George Orwell and the Gaza War—Pro-or Con Israel ?

George Orwell

George Orwell, author of “1984” (1949), was already dead for over a third of a century when the date of that sardonic classic came and went.

Yet you would not know it from contemporary broadsides about the Gaza War invoking Orwell and his ideas, pro- and con-Israel.

There has been a back-and-forth in the “Forward” between Daniel May—who argues that apologists for Israel are using alleged clichés like “right to defend” and “collateral damage” to obscure in the fashion of Orwellian Doublespeak the bad choices made by Israel leaders in choosing war that should have been avoided, and Gil Troy who counterargues that enemies of Israel personify the perversion of language in their libeling the Jewish state as a “genocidal aggressor” guilty of “war crimes” through “disproportionate” violence against Gaza’s “innocent” civilians. See May, ”What Would George Orwell Say About Gaza War” at http://blogs.forward.com/forward-thinking/203147/what-would-george-orwell-say-about-gaza-war/? and Troy, “Actually Orwell Would Have Supported Israel,” at http://blogs.forward.com/forward-thinking/203198/actually-george-orwell-would-support-israel/?

This debate has even reopened discussion of Orwell’s attitude toward the Jews. Anshel Pfeffer, also in the “Forward,” has written a generally excellent piece, based mostly on the late Christopher Hitchens’ “Why Orwell Matters” (2003) as well as his coediting of “The Orwell Diaries” (2012). See Pfeffer’s “Was George Orwell an Anti-Semite?” at http://forward.com/articles/160496/was-george-orwell-an-anti-semite/?p=all

Hitchens, who discovered at 38 that his deceased mother had been born Jewish, tried his best to be anti-Israel without being anti-Semitic. He was shocked by Orwell’s almost obsessive references to Jews whom he pictured as repulsive in a manner reminiscent of T. S. Eliot. Of course, Orwell also had many Jewish journalistic and literary friends. Hitchens argued that Orwell’s anti-Semitism was mostly an adolescent stage that he gradually outgrew. Pfeffer knows better. Orwell—who grew up in a shabby genteel milieu rife with anti-Semitism—spent much of his life grappling with his own aversions to Jews and “Zionists” without transcending them. It can be argued that the Jewish world was better off with an honest writer who tried to understand his own prejudices from within than just another convert from anti-Semitism to philo-Semitism.

In any case, I think that Troy wins his argument with May hands down. As Orwell told us, most famously in “Politics and the English Language,” words have meanings that are always been trifled with by politicians and, more shamefully, intellectuals.

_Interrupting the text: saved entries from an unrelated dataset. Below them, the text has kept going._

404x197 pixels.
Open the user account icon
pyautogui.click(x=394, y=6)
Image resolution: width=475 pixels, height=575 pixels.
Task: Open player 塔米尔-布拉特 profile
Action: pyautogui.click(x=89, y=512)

Israel haters accuse Israel of “aggression” in a war started by Hamas missile attacks, of “war crimes” in a war in which Israel (for both moral and political reasons) has bent over backwards to limit civilian casualties, and “disproportionality” in a war in which Hamas has done everything to maximize the deaths of its own innocents by hiding behind them. Israel haters—to put them in the dock in front of Judge Orwell—have been guilty of murdering the clear meaning of important terms like self-defense to defend Hamas.

If May believes that Israel had better choices than resorting to “the right of defense” to respond to Hamas, he fails to explain what they were.